- Exercise goal: A precise reproduction of every record below is needed, minus the pictures.

[Saved data entries]

··········

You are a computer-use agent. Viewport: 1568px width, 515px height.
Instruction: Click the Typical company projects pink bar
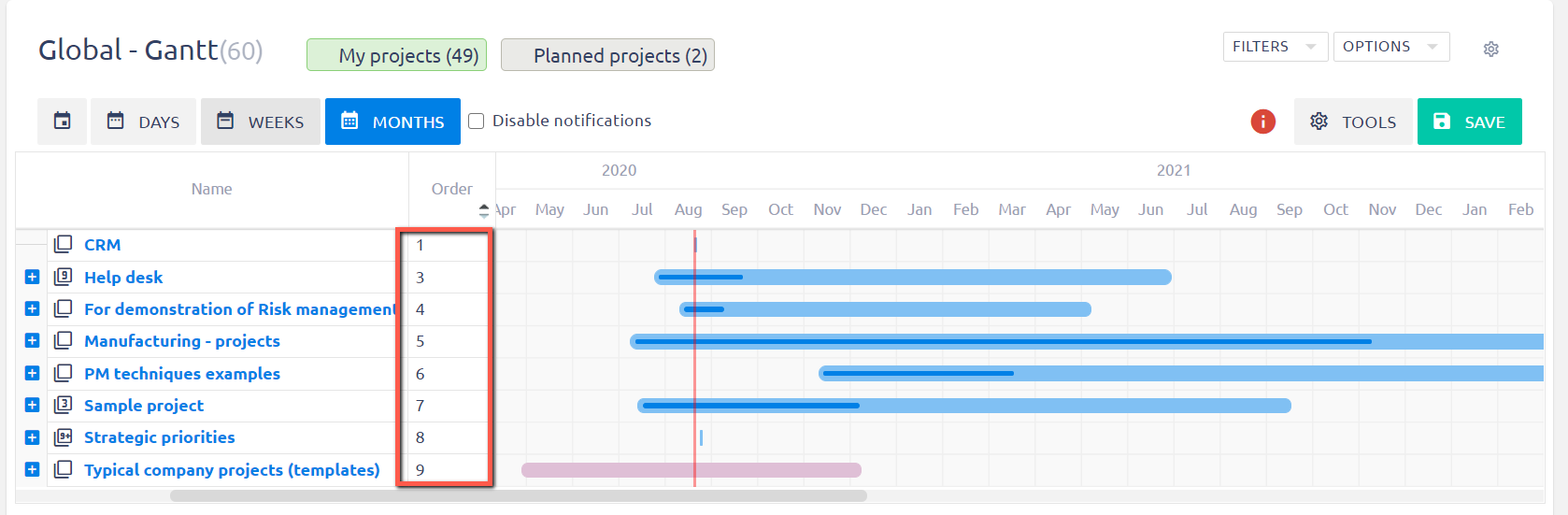click(x=691, y=470)
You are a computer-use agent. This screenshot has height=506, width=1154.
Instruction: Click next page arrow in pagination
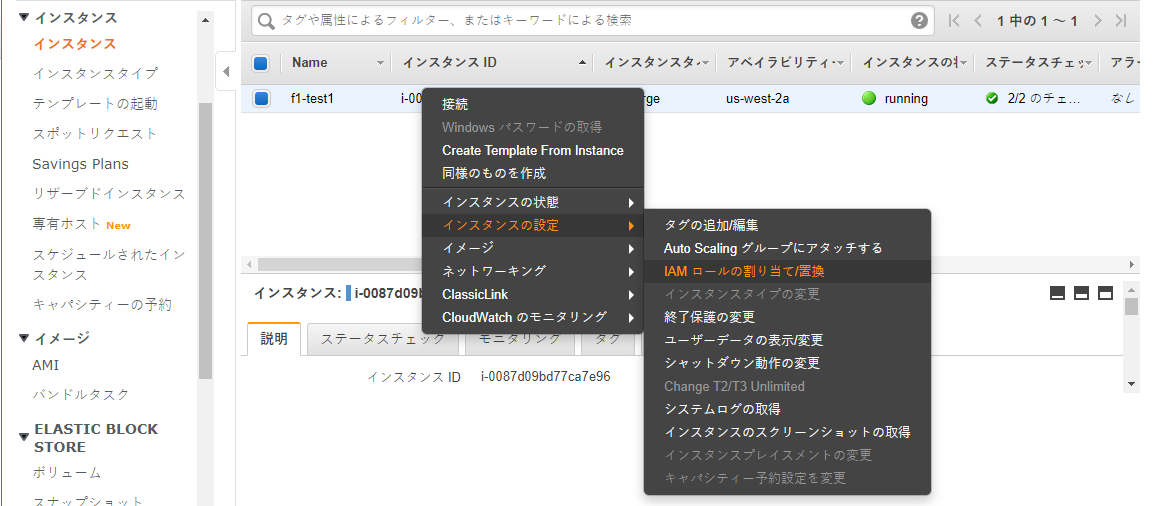coord(1097,21)
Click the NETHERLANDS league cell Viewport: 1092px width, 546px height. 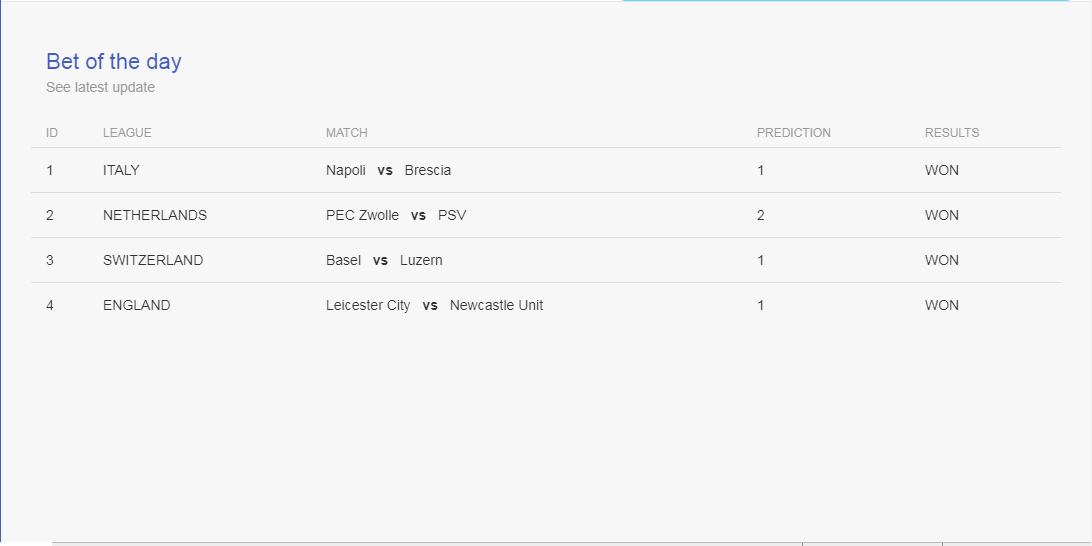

··········

- Output of the exercise:
You are a computer-use agent. Viewport: 1568px width, 515px height.
Instruction: Click the Typical company projects pink bar
click(x=691, y=470)
You are a computer-use agent. This screenshot has height=506, width=1154.
Instruction: Click next page arrow in pagination
coord(1097,21)
Click the NETHERLANDS league cell Viewport: 1092px width, 546px height. 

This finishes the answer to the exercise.